THE TASKS:
(1) From the member reviews, extract the passage from "Member Reviews" up to and including "a reality check." and copy it word for word.
(2) Condense the member reviews paragraph that begins "I appreciated how straightforward" into a short bulleted list that keeps its main facts.

Member Reviews

This book is like a wake-up call in the best way—blunt, honest, and packed with the kind of practical advice you don’t get enough of in traditional career books. Badan blends humor, hard truths, and hard-earned wisdom to create a guide that feels refreshingly human and incredibly relevant, whether you're just starting out or trying to pivot into your next move.
I appreciated how straightforward and actionable it was. Badan doesn’t sugarcoat anything. She tells you what matters, what doesn’t, and how to actually make work work for you. She talks about building value, navigating feedback, handling messy human moments, and showing up with both grit and grace. The tone is bold and unapologetic, but still accessible. I could see myself coming back to certain chapters as little reminders when I need a push or a reality check.
The only reason this isn’t a full five stars is because a few parts felt more anecdotal than applicable, and I would’ve loved even more depth on some of the more challenging situations (like how to pivot or deal with burnout). But overall, this is a sharp, energizing read that gives you the tools and the confidence to own your path (even when it’s messy).
Highly recommend for readers who like their career advice real, useful, and a little rebellious.

If only this had been a series of books rather than an attempt to lump everything into one. As much as she said she struggled to carve out time on weekends and force herself to write this, it could have been a better book if she had broken it down into 1-2 topics or experiences and left room for sequels for the others. I guess there is a push from her publisher or editor to cram it all into one book and hope for a bestseller to then publish a sequel. I thought the editing should have been much stronger, way too many parenthetical comments that added little to the text and repetition (accompanied with more parenthetical asides).
Disclosure. I received a copy from St. Martins Press via Netgalley with the hope but not requirement of writing a review. There is a lot to glean from the book and I made a lot of highlights. But the amount of lessons, along with all the snide parentheticals and gen-z writing style, was a put-off for me and I did not finish this book before its publishing.

PROVIDED DATA:

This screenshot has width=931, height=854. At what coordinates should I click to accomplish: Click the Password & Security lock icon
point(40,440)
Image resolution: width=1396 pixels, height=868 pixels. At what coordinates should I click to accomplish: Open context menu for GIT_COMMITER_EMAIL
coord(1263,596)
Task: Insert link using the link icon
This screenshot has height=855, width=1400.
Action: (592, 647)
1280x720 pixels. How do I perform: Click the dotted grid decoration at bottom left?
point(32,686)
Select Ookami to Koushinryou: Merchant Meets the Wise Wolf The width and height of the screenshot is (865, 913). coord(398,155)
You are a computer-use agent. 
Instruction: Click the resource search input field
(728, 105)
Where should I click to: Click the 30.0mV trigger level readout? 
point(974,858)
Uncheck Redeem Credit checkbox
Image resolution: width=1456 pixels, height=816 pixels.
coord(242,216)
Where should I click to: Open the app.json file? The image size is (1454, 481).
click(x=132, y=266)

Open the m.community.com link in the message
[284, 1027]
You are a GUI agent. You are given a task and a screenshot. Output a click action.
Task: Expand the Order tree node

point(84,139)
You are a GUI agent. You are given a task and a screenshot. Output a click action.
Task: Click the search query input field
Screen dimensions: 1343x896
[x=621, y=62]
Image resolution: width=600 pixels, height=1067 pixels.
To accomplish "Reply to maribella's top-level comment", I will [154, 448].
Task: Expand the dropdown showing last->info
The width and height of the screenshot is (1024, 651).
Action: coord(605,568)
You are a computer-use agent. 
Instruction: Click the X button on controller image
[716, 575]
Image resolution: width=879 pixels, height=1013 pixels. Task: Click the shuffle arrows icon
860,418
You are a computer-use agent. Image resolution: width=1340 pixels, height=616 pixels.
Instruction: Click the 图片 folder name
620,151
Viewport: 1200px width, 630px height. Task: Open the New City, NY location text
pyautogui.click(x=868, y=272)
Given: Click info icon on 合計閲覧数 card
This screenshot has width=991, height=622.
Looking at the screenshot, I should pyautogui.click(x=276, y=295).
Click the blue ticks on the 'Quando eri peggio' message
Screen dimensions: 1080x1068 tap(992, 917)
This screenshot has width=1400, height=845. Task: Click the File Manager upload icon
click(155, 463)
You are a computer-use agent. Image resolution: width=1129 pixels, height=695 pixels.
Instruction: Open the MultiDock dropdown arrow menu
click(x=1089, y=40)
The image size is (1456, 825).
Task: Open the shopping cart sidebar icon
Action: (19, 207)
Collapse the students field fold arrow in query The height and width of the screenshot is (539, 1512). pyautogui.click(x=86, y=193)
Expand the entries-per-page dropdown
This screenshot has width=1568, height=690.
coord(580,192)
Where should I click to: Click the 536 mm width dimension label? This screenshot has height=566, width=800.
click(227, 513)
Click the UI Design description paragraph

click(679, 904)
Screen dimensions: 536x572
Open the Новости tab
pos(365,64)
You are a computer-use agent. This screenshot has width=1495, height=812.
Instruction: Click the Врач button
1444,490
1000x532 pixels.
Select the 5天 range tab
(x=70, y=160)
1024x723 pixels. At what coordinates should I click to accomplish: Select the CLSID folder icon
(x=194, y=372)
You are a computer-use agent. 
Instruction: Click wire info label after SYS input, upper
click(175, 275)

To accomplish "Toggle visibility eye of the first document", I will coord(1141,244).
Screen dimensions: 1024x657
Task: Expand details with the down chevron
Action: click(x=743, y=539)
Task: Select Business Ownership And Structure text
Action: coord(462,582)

FULL ANSWERS:
(1)
Member Reviews

This book is like a wake-up call in the best way—blunt, honest, and packed with the kind of practical advice you don’t get enough of in traditional career books. Badan blends humor, hard truths, and hard-earned wisdom to create a guide that feels refreshingly human and incredibly relevant, whether you're just starting out or trying to pivot into your next move.
I appreciated how straightforward and actionable it was. Badan doesn’t sugarcoat anything. She tells you what matters, what doesn’t, and how to actually make work work for you. She talks about building value, navigating feedback, handling messy human moments, and showing up with both grit and grace. The tone is bold and unapologetic, but still accessible. I could see myself coming back to certain chapters as little reminders when I need a push or a reality check.

(2)
- The book is straightforward and actionable, and Badan doesn't sugarcoat anything.
- She explains what matters, what doesn't, and how to make work work for you.
- She covers building value, navigating feedback, handling messy human moments, and showing up with grit and grace.
- The tone is bold and unapologetic but still accessible.
- The reviewer could see returning to certain chapters as reminders when needing a push or a reality check.